Batch writes stdout+stderr to a single CloudWatch Log stream per job. ScriptHut reads them via logs:GetLogEvents. The "error" log tab in the UI shows a note pointing you to the "output" tab.

Git workflows on Batch

There is no shared filesystem, so ScriptHut resolves the commit SHA locally (via git ls-remote) and passes it to each container as environment variables. The generated bash script includes a git clone + git checkout block that runs before the task command:

# Injected automatically for git workflows
_SCRIPTHUT_CLONE_DIR="${SCRIPTHUT_CLONE_DIR:-/tmp/scripthut-src}"
if [ ! -d "$_SCRIPTHUT_CLONE_DIR/.git" ]; then
    git clone "$SCRIPTHUT_GIT_REPO" "$_SCRIPTHUT_CLONE_DIR"
fi
(cd "$_SCRIPTHUT_CLONE_DIR" && git fetch --all --tags && git checkout $SCRIPTHUT_GIT_SHA)

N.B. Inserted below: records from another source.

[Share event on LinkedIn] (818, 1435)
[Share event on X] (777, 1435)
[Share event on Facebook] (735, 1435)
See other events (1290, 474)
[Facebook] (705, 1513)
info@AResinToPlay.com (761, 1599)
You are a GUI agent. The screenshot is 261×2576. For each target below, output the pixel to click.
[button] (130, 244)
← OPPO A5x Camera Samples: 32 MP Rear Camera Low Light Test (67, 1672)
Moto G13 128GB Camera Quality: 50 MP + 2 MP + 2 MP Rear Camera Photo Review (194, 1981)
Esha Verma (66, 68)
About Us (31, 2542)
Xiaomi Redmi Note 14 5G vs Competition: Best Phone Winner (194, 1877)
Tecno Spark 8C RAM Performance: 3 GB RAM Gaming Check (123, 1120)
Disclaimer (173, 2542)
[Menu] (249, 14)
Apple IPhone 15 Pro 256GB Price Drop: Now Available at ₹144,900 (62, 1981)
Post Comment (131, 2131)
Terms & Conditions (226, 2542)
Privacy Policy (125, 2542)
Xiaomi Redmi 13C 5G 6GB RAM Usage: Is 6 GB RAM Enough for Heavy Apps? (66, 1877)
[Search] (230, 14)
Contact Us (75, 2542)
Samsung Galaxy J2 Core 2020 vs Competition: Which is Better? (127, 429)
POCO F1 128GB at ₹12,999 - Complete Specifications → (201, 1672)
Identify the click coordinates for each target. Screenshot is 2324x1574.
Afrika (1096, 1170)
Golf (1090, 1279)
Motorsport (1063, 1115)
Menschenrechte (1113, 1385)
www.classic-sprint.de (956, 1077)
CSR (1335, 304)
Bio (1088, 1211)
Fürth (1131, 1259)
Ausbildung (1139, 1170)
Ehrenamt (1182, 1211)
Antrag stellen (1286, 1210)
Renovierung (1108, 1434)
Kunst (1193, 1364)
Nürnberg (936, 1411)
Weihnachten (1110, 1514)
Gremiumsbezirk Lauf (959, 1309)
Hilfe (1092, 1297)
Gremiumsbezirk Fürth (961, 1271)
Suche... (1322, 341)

The container must have git and bash installed. For private repositories, configure a deploy key inside the container image or mount credentials via the container's IAM role.

AWS Credentials

ScriptHut never stores AWS credentials in scripthut.yaml. It uses boto3's standard credential resolution chain:

  1. Environment variablesAWS_ACCESS_KEY_ID, AWS_SECRET_ACCESS_KEY, AWS_SESSION_TOKEN, AWS_DEFAULT_REGION.
  2. Shared credentials file~/.aws/credentials selected via aws.profile. Populate with aws configure or aws configure sso --profile <name>.
  3. IAM role attached to the host — when scripthut runs on EC2, ECS, EKS, or Fargate, the instance/task role is used automatically. This is the recommended setup for production deployments — no credentials are stored on disk.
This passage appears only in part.